昔、夏場に訪れたことがあるのですが、あまりの雑草に断念したことがあります。井山宝福寺の北西にある国民宿舎の廃墟裏の辺りが主郭の位置となっています。
勿論、登山道はありませんので、山肌を直登することになります。国民宿舎横から登る場合が最短となりますが、ここから北にある道を山側に入ったところから登る場合は、城跡の山の隣側の方に出ますので、尾根を伝って南側の城跡へと至ることになります。(私は後者の道のりで登りました。)
尾根の部分に出れば、幾分歩きやすくなりますので、後は進むのみとなります。(ここも北側の郭になります。)
主郭に至ったところで石積みを発見して驚きましたが、どうやら以前に中国電力の鉄塔か何かが立っていたようで、台座として造られた石積みのようです。

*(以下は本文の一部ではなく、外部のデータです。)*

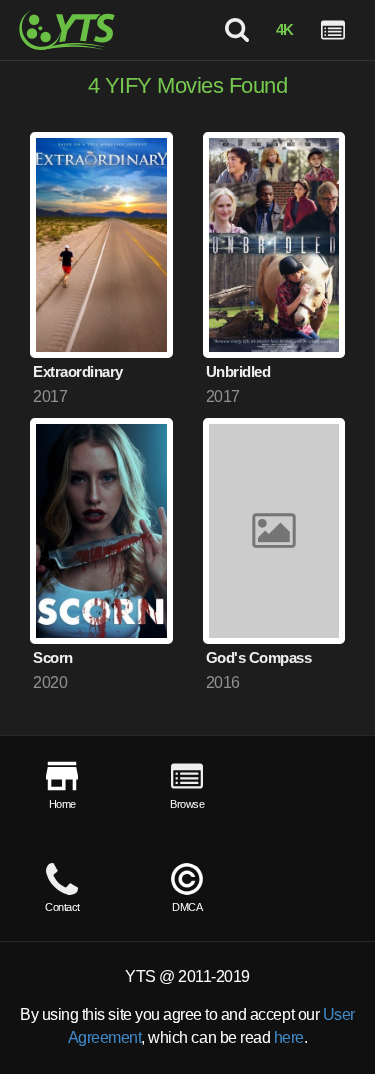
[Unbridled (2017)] (274, 245)
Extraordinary (78, 371)
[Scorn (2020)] (101, 531)
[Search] (236, 30)
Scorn (53, 657)
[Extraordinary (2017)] (101, 245)
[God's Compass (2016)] (274, 531)
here (289, 1037)
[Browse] (333, 30)
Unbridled (238, 371)
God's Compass (259, 657)
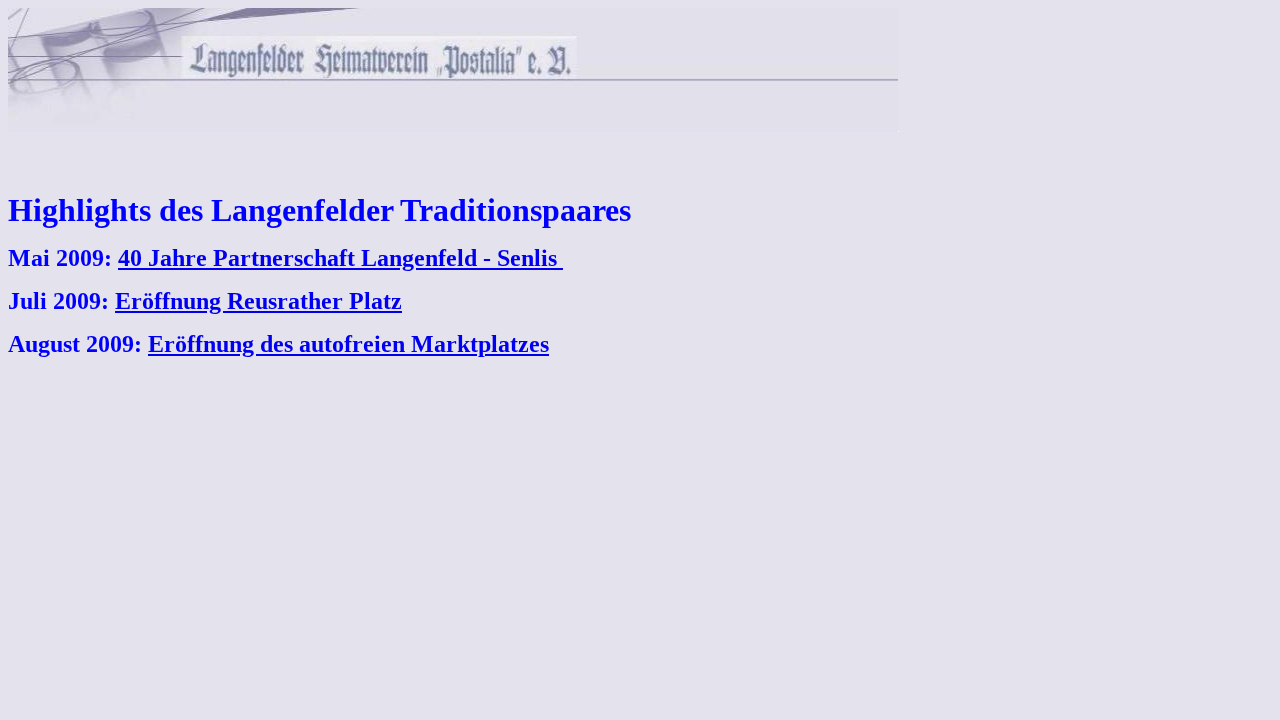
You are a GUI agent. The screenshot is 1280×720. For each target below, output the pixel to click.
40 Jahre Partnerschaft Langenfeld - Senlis (337, 258)
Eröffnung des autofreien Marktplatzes (348, 344)
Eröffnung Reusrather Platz (258, 301)
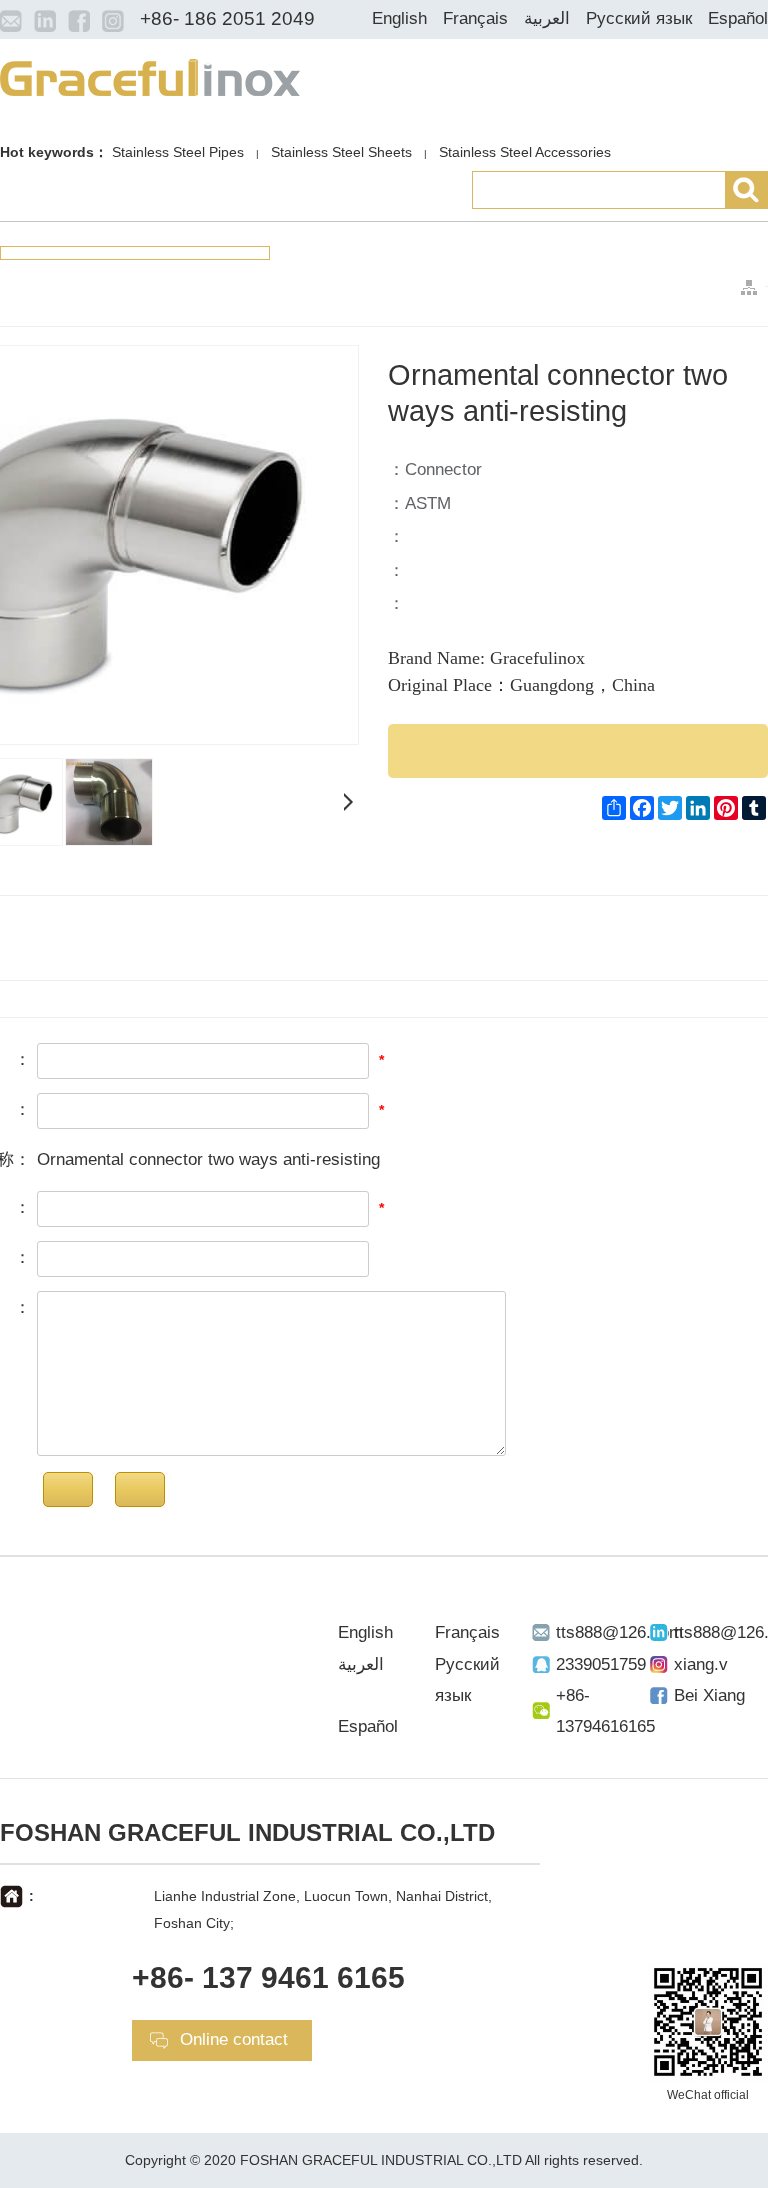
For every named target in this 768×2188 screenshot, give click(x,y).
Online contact (234, 2039)
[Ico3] (79, 20)
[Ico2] (45, 20)
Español (738, 18)
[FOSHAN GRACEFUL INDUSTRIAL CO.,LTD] (150, 76)
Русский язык (639, 18)
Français (475, 18)
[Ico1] (11, 20)
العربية (547, 18)
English (399, 18)
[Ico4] (113, 20)
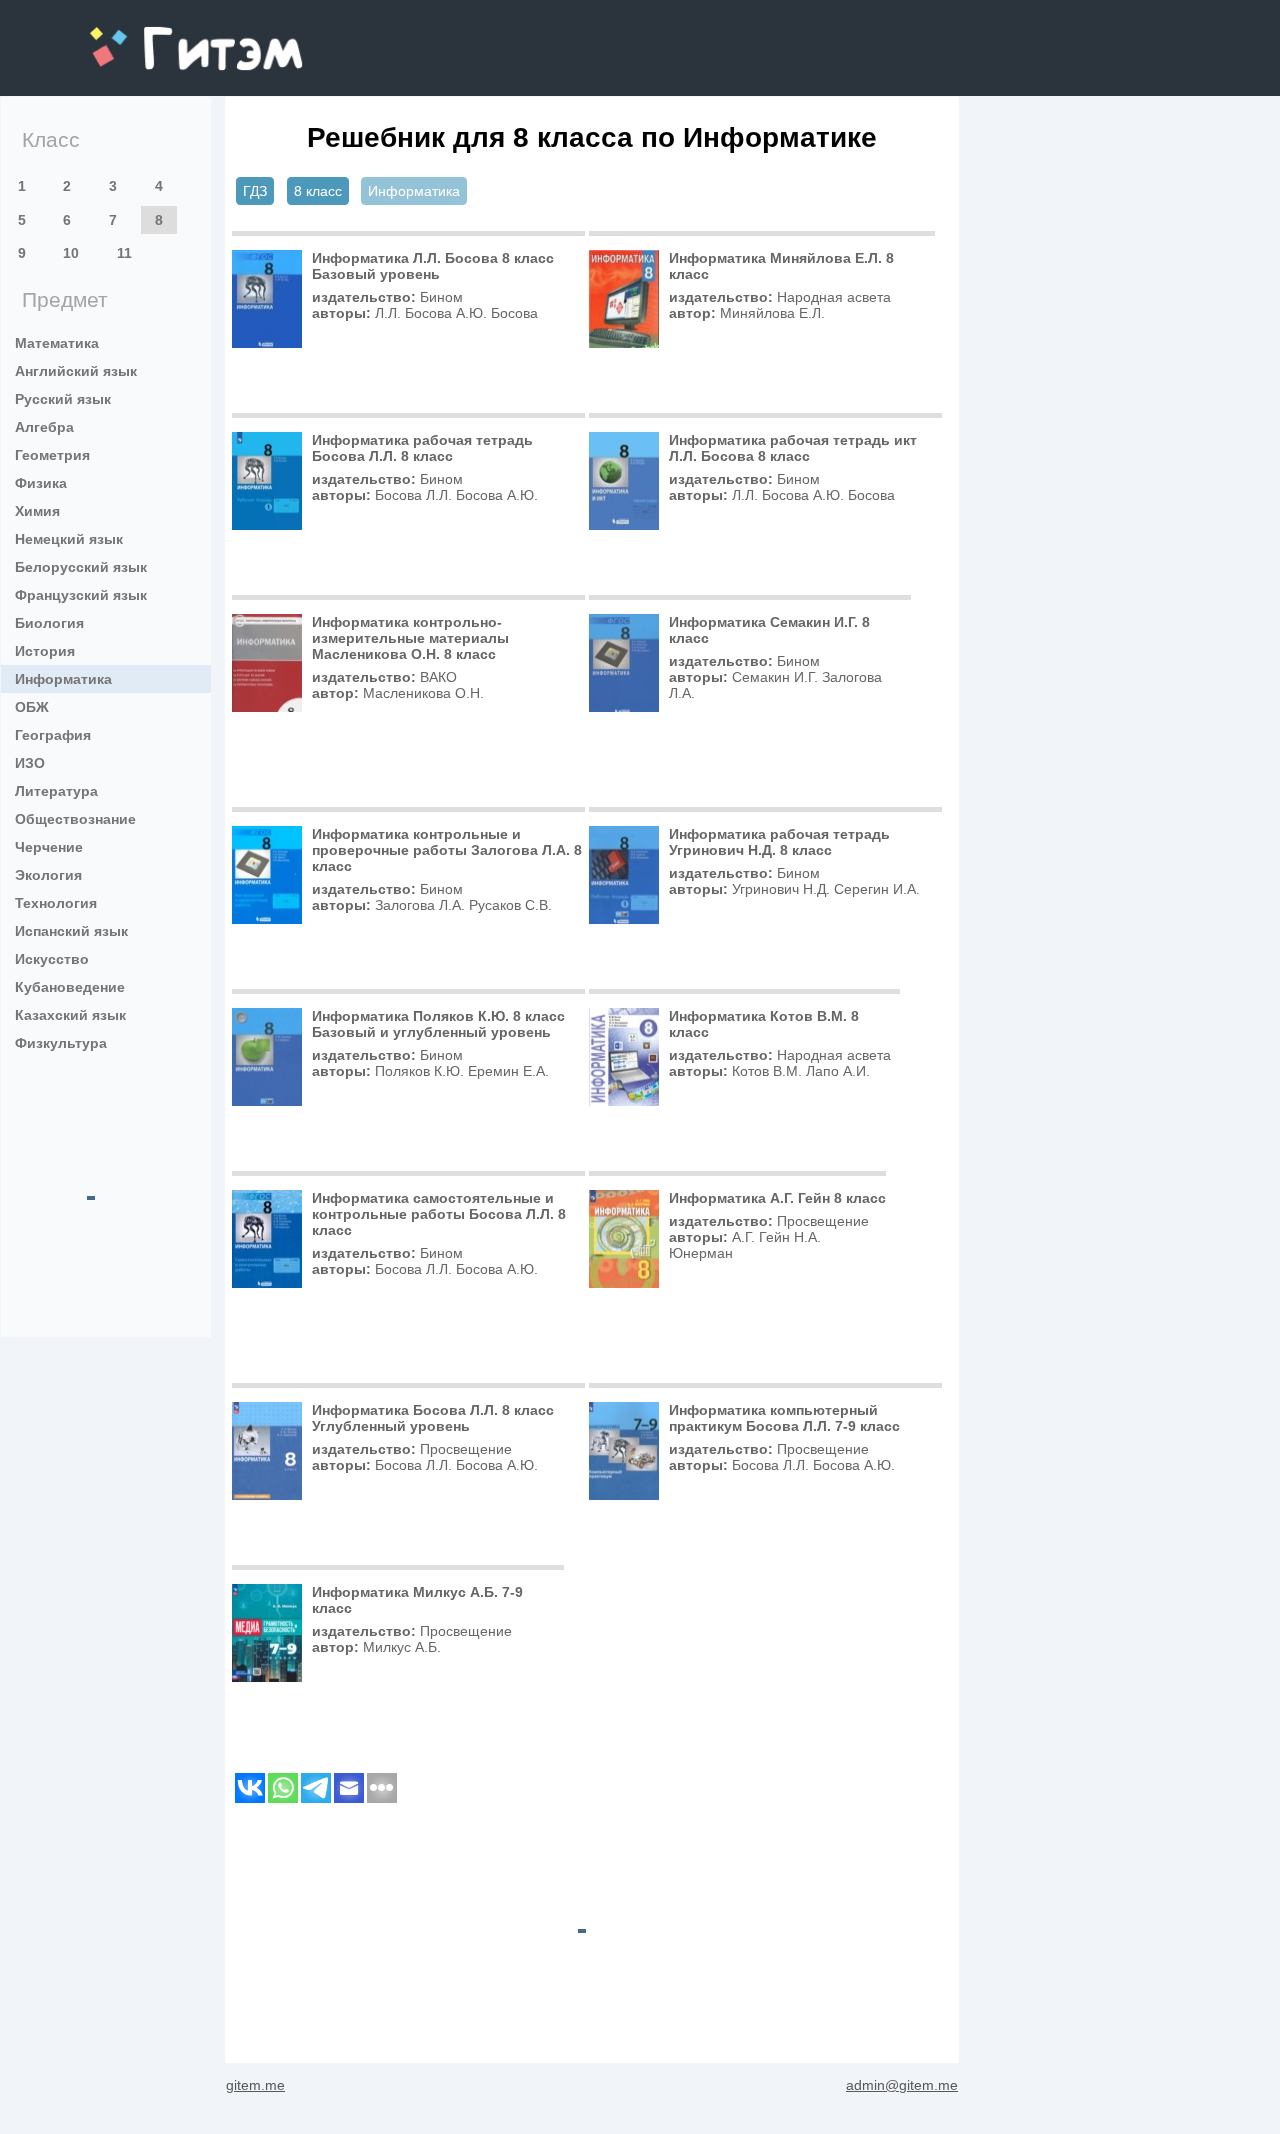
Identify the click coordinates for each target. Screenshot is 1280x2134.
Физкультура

(中国電力さんの名前の入った柱が立っていました。)
各郭の削平面ははっきり残っていますが、土塁や井戸跡の類は見当たりませんでした。(猪が掘ったかと思われる凹みはありましたが。)
八郭ということですが、郭下にある広い削平面を郭に加えると、九郭ということになるのではないかと思います。
しかし、縄張り図とメジャーを持って行くのを忘れたのは痛恨でした・・・。それに諸事情で滞在時間が限られてしまったのも痛かったです。
今は木々が繁って見晴らしは全く駄目ですが、郭の端まで至れば、高梁川の流れが確認できます。かつては、対岸に荒平山城が、北側には志良計城が眺められたと思われます。
折角、紅葉の名所の井山宝福寺が近いのですから、この井山城跡も整備をしてもらえればと思うのですが・・・。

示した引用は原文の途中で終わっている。